PY-L8-23 · Process Inspection & Anomaly Detection

Learning Goals

3 min

By the end of this lesson you can:

Diff a live host snapshot against a baseline to find new processes/ports/connections.
Inspect process lineage (parent → child) and binary paths for red flags.
Apply layered anomaly heuristics and score suspicion.
Reason about false positives and the limits of heuristic detection.

Warm-Up · Normal Is the Best Detector

5 min

You can't maintain a list of every possible piece of malware — there are millions and new ones daily. But you can know what your own clean system looks like. Anything that deviates from that known-good baseline is worth a look.

Today's big idea

Anomaly detection flips the problem: instead of recognising "bad" (impossible to enumerate), you recognise "not normal." Diff a live snapshot against your baseline (Lesson 22) and the new things — a process that appeared, a port that opened, a connection to an unfamiliar IP — bubble up. Add heuristics about how a process looks (its path, parent, name) and you have lightweight host-based intrusion detection.
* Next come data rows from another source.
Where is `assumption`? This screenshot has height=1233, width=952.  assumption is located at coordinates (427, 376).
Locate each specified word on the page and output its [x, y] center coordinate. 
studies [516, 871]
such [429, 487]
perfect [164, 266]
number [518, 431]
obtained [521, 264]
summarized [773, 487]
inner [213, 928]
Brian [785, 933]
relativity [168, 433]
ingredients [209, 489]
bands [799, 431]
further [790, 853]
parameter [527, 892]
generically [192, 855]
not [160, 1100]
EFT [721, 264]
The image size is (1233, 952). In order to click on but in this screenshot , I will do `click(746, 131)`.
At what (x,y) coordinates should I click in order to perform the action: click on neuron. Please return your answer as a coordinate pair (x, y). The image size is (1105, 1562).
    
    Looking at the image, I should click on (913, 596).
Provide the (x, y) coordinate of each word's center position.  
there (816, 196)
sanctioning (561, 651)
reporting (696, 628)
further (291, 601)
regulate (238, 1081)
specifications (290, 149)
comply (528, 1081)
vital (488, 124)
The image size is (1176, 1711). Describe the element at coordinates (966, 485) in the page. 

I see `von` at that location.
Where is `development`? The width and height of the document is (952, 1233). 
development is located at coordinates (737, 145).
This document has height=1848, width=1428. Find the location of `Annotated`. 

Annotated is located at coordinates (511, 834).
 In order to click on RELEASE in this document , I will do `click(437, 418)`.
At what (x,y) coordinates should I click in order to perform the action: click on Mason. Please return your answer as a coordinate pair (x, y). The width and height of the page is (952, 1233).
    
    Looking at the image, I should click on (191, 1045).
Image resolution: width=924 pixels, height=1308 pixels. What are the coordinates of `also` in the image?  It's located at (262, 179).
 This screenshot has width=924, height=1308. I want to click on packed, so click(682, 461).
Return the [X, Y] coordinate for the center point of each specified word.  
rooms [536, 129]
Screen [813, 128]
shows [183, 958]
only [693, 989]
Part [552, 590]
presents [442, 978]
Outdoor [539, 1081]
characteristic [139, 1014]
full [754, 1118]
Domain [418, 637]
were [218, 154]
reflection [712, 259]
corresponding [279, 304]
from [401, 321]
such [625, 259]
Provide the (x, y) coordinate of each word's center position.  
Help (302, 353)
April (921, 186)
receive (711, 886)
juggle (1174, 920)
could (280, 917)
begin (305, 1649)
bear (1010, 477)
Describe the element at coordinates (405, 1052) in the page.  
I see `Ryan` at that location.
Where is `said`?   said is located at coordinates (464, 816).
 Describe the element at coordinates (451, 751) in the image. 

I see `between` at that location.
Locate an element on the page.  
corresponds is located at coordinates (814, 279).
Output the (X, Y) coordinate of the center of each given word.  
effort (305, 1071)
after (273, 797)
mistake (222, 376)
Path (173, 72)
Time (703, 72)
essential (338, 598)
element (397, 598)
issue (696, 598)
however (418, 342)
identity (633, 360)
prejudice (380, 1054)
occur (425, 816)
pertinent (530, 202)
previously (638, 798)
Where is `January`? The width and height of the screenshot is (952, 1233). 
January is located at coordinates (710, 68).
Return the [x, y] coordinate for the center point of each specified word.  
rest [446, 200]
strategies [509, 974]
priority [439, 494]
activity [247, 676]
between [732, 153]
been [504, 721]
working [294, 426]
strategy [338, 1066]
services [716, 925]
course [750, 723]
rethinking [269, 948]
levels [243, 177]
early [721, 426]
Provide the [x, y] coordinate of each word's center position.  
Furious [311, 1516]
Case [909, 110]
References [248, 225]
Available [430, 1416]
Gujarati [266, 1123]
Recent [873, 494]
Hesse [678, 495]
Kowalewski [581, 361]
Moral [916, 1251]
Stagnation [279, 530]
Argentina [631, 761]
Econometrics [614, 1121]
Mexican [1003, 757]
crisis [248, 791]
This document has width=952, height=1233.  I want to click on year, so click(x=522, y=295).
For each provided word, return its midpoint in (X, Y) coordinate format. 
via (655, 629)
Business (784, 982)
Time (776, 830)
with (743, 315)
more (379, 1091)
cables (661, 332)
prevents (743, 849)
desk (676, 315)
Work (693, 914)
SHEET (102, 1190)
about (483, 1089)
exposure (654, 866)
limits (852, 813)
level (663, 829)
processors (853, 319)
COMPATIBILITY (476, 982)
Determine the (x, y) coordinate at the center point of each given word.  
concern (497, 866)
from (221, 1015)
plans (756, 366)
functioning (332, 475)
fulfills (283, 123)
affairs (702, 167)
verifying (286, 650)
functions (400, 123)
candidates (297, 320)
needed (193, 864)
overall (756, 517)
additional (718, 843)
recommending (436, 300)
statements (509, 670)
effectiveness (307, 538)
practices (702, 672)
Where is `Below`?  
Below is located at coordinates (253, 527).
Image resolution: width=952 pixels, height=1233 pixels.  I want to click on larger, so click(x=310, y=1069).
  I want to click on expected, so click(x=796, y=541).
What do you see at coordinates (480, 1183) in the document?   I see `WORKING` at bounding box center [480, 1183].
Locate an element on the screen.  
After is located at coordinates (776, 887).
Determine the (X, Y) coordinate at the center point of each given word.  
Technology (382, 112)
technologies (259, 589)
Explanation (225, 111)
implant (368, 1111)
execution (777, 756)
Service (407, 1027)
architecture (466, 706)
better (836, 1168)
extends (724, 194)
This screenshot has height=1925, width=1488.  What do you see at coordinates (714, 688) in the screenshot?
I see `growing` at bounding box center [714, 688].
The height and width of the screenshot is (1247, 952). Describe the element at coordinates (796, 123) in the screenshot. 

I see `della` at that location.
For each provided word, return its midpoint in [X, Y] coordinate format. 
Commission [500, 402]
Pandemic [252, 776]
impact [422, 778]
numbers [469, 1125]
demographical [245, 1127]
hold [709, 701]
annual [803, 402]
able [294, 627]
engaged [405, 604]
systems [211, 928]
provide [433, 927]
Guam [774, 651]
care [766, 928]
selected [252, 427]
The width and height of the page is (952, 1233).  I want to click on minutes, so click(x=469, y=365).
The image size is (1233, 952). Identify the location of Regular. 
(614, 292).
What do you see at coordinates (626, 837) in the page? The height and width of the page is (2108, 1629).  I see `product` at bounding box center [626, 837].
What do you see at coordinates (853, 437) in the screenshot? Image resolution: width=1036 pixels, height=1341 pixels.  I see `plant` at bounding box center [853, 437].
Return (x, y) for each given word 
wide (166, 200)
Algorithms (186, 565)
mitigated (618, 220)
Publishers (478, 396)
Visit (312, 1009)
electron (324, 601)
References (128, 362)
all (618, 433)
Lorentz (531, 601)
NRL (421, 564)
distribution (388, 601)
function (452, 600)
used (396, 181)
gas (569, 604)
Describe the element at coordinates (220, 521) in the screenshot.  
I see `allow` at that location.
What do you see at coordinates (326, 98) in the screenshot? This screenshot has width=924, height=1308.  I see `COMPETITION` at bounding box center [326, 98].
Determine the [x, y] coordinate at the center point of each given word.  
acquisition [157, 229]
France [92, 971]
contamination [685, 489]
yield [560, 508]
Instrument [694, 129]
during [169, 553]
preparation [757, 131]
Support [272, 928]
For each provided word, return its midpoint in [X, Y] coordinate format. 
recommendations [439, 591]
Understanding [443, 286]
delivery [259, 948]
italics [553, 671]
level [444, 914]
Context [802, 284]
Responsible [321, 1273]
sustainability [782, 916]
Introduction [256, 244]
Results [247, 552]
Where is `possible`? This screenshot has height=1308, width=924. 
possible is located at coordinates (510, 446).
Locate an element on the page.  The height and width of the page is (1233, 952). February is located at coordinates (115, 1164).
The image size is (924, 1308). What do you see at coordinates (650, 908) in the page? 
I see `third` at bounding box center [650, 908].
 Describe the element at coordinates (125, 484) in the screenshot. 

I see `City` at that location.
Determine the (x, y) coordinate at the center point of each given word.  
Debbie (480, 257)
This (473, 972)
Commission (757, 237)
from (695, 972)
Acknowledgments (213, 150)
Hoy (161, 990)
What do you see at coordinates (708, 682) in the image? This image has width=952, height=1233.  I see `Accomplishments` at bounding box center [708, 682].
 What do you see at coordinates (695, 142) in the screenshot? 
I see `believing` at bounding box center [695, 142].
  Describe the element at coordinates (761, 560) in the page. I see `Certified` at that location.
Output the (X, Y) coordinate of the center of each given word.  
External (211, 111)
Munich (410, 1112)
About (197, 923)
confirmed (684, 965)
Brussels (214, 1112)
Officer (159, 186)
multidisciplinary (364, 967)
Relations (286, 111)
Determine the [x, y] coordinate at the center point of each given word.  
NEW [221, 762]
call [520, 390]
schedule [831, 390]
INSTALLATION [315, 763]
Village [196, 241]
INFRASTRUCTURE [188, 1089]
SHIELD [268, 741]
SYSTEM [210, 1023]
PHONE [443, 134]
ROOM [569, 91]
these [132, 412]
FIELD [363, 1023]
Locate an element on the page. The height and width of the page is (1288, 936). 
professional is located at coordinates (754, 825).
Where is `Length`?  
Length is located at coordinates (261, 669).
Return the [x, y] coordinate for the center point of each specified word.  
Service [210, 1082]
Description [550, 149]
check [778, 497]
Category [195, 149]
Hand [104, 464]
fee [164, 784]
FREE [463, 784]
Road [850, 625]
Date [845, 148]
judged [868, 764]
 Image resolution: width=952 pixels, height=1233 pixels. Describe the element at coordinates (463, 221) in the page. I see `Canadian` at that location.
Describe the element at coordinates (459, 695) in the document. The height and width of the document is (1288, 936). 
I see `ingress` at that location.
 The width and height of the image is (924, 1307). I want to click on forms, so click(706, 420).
It's imperfect (false positives), but it's how real EDR tools start.

New Concept · Diff, Lineage & Heuristics

14 min

1. Diff against the baseline

import json, psutil

def current_names() -> set:
    names = set()
    for p in psutil.process_iter(["name"]):
        names.add(p.info["name"])
    return names

def diff_processes(baseline_path: str) -> set:
    base = set(json.loads(open(baseline_path).read())["process_names"])
    now = current_names()
    new = now - base                 # processes present NOW but not in baseline
    return new

print("new since baseline:", diff_processes("host_baseline.json"))

Set subtraction does the work: now - baseline = what appeared. Do the same for listening ports and established remotes. New items aren't necessarily malicious (you may have launched a new app), but they're where to look first.

2. Inspect process lineage

import psutil

def lineage(pid: int) -> list[str]:
    """Walk parent chain: who launched this process?"""
    chain = []
    p = psutil.Process(pid)
    while p:
        chain.append(f"{p.name()}({p.pid})")
        try:
            p = p.parent()
        except psutil.Error:
            break
    return chain        # e.g. ['evil.bin(900)', 'bash(880)', 'sshd(440)', ...]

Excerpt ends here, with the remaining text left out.